Fin de poursuites pénales contre Nathan Mugisho. Cet acteur de « droits humains » et militant politique a été relaxé ce mardi 7 février après avoir séjourné en prison pendant au moins 21 jours en guise de détention préventive. Il a été arrêté le 17 janvier alors qu’il prenait part active à un mouvement de ras – le – bol qui dénonçait sans détour le regain de l’insécurité à Kalemie. Ce critique du gouvernement en place, a été embarqué « manu militari » ce jour-là dans un pick-up de la police, tandis que les vrais organisateurs de la manifestation « non autorisée » avaient été épargnés. Une arrestation trop décriée par Justicia ASBL et autres organisations de droit de l’homme qui fustigent le durcissement de harcèlement visant les défenseurs de droits humains.
En effet Nathan Mugisho était sur la sellette pour deux dossiers.
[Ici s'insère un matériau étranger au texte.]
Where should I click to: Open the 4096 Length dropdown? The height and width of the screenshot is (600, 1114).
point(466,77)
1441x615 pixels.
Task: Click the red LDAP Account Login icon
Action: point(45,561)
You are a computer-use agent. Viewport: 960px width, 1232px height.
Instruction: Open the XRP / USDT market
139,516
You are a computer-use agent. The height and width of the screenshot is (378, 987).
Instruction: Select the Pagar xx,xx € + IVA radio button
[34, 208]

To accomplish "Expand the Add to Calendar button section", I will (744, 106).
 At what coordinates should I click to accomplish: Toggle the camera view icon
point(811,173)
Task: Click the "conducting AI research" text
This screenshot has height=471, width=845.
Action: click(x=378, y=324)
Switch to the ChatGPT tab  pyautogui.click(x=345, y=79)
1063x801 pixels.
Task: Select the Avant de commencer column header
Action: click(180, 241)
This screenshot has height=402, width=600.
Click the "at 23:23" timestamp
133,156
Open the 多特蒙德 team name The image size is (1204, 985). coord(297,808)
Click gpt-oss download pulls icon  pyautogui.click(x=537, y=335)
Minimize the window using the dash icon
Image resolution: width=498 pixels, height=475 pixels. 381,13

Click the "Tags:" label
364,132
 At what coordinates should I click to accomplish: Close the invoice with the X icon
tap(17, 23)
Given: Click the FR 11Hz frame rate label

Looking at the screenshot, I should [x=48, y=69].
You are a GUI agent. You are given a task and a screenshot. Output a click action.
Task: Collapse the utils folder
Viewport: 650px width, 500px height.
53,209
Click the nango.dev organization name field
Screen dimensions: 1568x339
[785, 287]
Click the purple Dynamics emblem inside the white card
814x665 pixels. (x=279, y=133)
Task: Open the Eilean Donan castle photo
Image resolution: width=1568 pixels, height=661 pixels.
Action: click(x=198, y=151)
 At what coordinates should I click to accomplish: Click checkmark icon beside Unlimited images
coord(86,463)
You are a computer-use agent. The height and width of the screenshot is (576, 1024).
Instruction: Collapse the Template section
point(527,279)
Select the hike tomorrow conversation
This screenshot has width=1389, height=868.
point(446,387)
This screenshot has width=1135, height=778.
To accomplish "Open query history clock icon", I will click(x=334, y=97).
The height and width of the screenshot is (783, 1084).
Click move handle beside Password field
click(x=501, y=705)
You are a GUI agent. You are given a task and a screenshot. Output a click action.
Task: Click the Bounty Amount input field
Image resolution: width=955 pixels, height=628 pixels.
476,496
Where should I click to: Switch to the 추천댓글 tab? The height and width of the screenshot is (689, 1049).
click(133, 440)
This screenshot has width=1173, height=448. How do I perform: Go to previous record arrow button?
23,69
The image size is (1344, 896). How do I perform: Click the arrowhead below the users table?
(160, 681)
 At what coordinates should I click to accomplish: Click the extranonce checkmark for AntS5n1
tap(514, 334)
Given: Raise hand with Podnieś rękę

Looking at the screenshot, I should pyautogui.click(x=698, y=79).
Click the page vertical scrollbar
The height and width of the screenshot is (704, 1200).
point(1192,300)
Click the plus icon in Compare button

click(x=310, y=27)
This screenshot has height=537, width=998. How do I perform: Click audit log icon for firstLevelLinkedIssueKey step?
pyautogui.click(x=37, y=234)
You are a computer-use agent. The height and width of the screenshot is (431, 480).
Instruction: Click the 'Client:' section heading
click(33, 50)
D’abord, il a été jugé pour incitation à la désobéissance civile, grief pour lequel il avait été acquitté le 20 janvier faute de preuves solides et lacunes dans le chef d’accusation. Mais il devrait rester en prison car un second dossier dit de « faux bruits » datant du mois d’octobre 2022 était de facto activé.
Selon l’un de ses avocats conseils, les faux bruits dont il était question c’est le fait que le prévenu avait affiché un calicot à des différents coins très fréquentés de la ville, avec l’emblème de parlement debout sans tabou (PDST), un groupe de pression dont il est le répondant principal. Sur ce calicot, l’on pouvait lire « PDST dénonce le silence de la gouverneure face à l’insécurité ». La partie défenderesse avait tout simplement plaidé que l’infraction de faux bruits ne tenait pas la route et vu que « l’intention n’était pas de provoquer le trouble, mais plutôt de pousser les décideurs politiques à renforcer les mesures de protection ».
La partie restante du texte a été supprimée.